-- Task prompt --
Report how many lines in the listing below include the string "computer", and write nothing more.

-- Source material --
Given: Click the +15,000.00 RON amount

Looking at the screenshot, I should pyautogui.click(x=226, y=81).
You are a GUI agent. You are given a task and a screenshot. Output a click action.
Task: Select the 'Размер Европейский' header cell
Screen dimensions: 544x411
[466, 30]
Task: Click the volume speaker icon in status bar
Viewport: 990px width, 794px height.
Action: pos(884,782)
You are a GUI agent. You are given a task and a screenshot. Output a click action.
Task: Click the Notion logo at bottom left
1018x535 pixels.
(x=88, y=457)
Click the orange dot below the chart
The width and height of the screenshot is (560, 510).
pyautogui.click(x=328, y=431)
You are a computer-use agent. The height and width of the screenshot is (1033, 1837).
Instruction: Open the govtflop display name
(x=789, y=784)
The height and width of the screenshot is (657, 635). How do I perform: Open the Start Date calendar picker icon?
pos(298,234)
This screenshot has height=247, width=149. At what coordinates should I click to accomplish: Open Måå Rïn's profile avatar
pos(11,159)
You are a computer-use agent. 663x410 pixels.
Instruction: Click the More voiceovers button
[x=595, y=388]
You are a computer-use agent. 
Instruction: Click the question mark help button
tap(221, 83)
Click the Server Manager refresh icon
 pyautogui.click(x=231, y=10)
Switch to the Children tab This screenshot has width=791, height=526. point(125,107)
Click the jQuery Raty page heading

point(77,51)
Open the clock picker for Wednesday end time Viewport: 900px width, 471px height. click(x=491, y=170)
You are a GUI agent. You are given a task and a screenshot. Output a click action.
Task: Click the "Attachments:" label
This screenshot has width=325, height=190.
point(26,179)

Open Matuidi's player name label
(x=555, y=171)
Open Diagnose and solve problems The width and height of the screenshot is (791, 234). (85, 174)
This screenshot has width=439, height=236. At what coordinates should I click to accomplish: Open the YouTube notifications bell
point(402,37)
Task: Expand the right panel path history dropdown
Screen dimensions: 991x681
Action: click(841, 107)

-- Result for this task --
3